Há, de resto, momentos hilariantes na viagem. Em S. Bartolomeu do Mar, colado ao muro de um cemitério à beira da estrada, o PS resolveu colocar um imenso cartaz, que tem talvez o dedo de Ascenso Simões, o homem que terá contribuído para que Costa perdesse as eleições, com umas letras garrafais que dizem: “Eu quero ajudar a mudar”. E os companheiros de viagem também podem prestar serviços. No outro dia fui acordado, pelas bandas da Póvoa de Varzim, pelos berros de um senhor que gritava à mulher: “Estou calmo, pá!” (não foi “pá”, de facto, que ele disse). E ela, muito baixinho, com todo o saber de uma vida verosimilmente dedicada à tortura do marido: “Nunca foste calmo na vida, porque é que haverias de ser agora?”.

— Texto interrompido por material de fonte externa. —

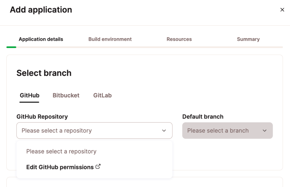Click the green wizard progress bar
This screenshot has width=290, height=187.
coord(11,47)
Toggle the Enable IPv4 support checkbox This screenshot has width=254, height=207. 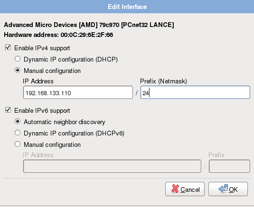8,48
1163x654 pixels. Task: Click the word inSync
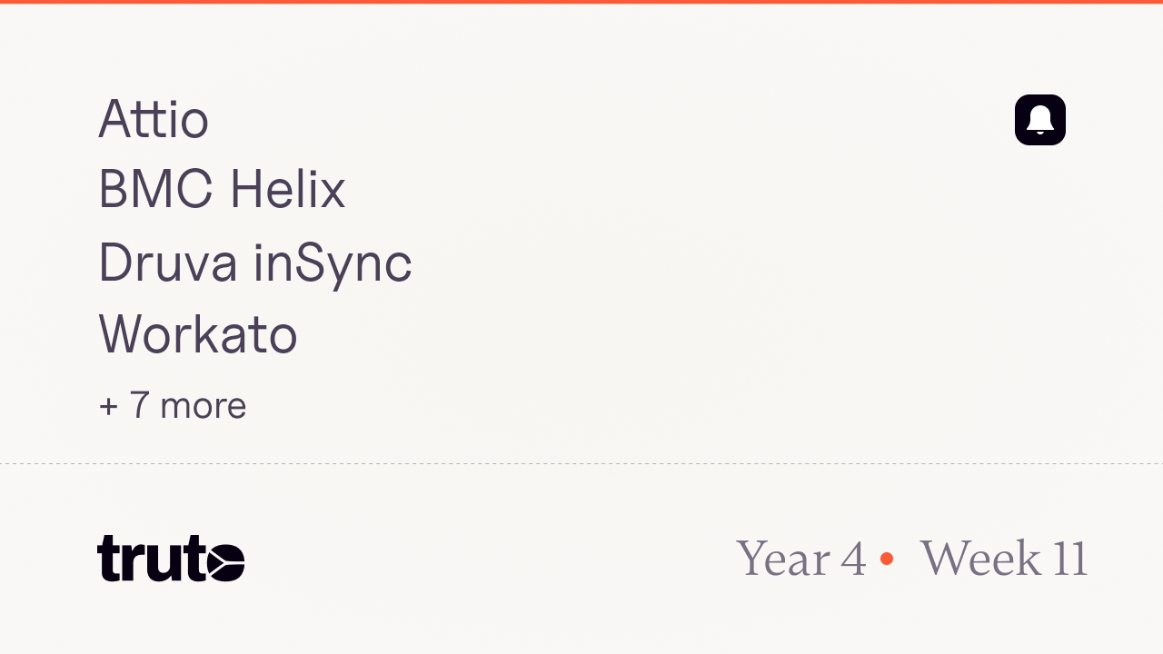click(x=333, y=263)
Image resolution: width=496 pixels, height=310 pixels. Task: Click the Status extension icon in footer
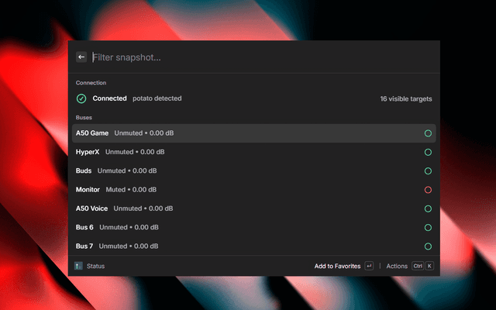[x=78, y=266]

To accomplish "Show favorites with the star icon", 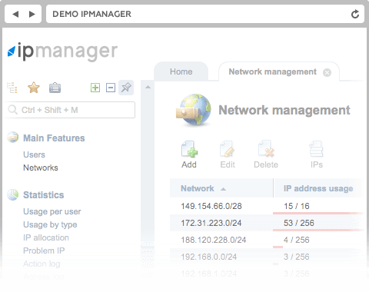I will coord(34,88).
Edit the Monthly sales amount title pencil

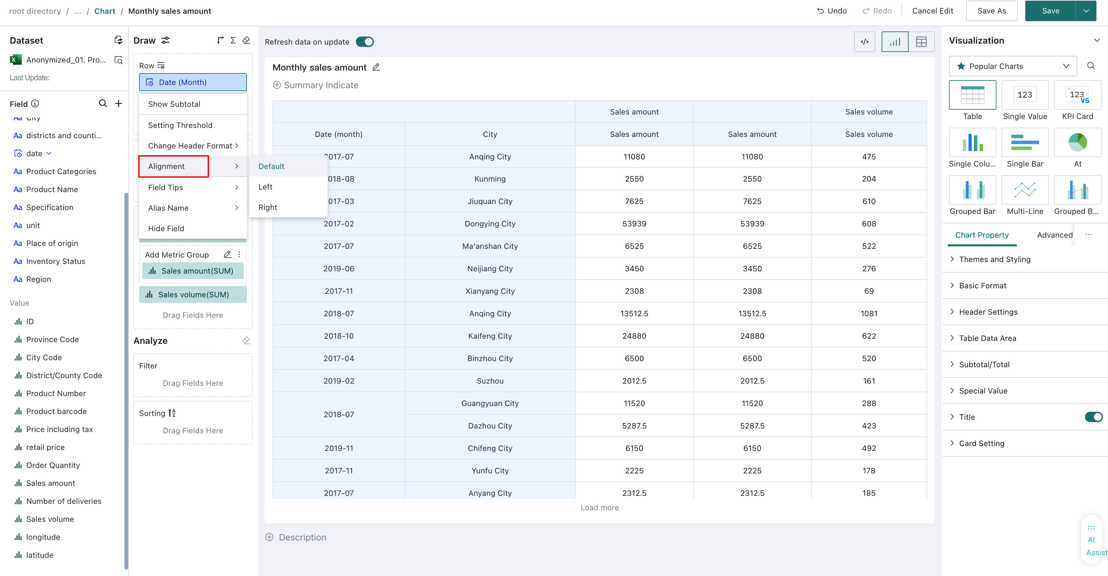click(x=376, y=67)
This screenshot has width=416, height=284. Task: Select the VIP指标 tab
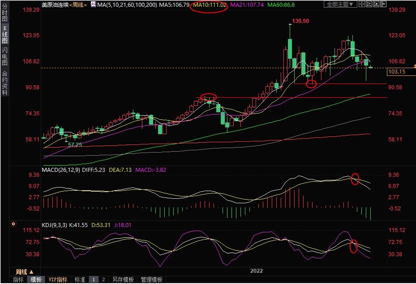click(58, 280)
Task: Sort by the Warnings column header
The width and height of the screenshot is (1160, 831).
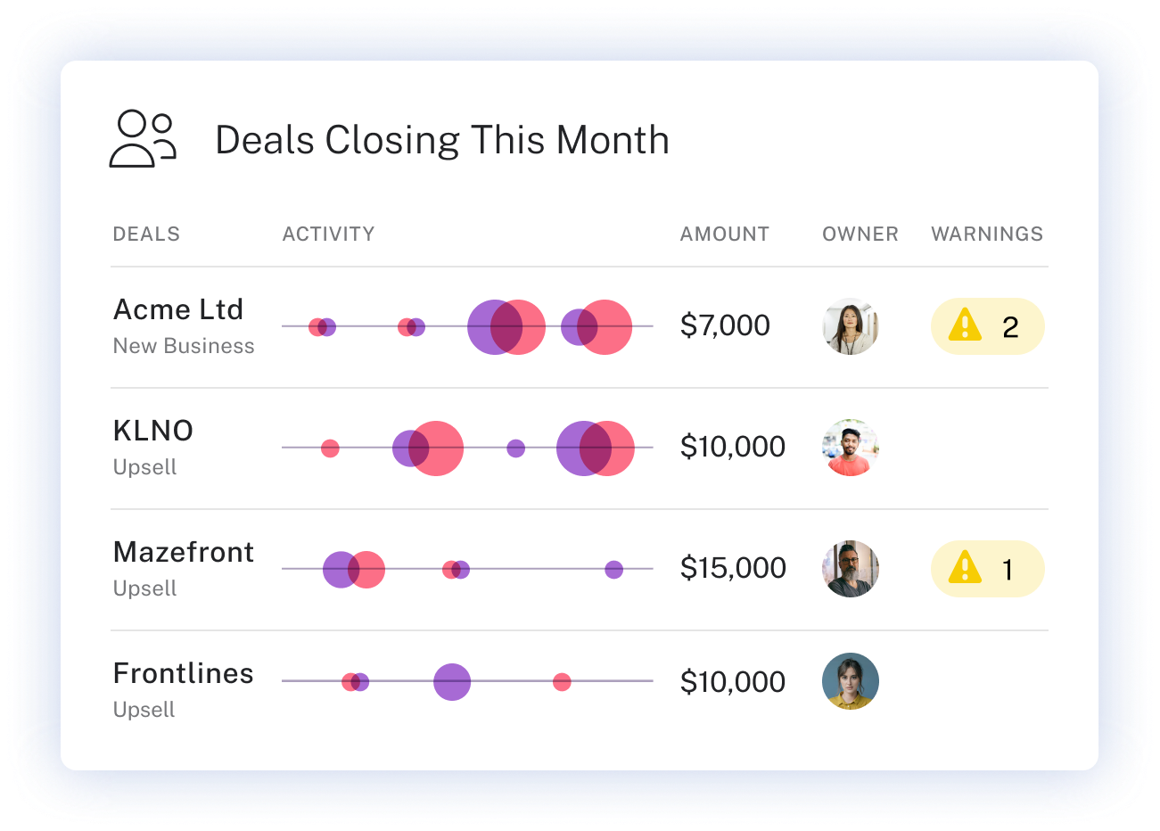Action: click(x=987, y=234)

E há a Foz do Neiva propriamente dita. A praia, com pouca gente. E o rio. Por detrás, as dunas e o mar. À frente, na outra margem, os extensos campos de milho, depois, à distância, as casas e a seguir os montes. Um silêncio quase absoluto, apenas interrompido pelo ocasional “pluf” dos saltos das tainhas. Eu e a Inês podíamos passar ali uma eternidade.

Costa, muito longe, pode bem continuar a espalhar a mancha. E os falantes do mundo que continuem a pronunciar piedades e agressividades, às vezes quase indistinguíveis umas das outras. Nós temos isto, que é quase tudo. E livros, como o segundo volume das aventuras do amigo Robert Merivel, de uma velha conhecida, Rose Tremain. Não quero – não queremos – mais nada.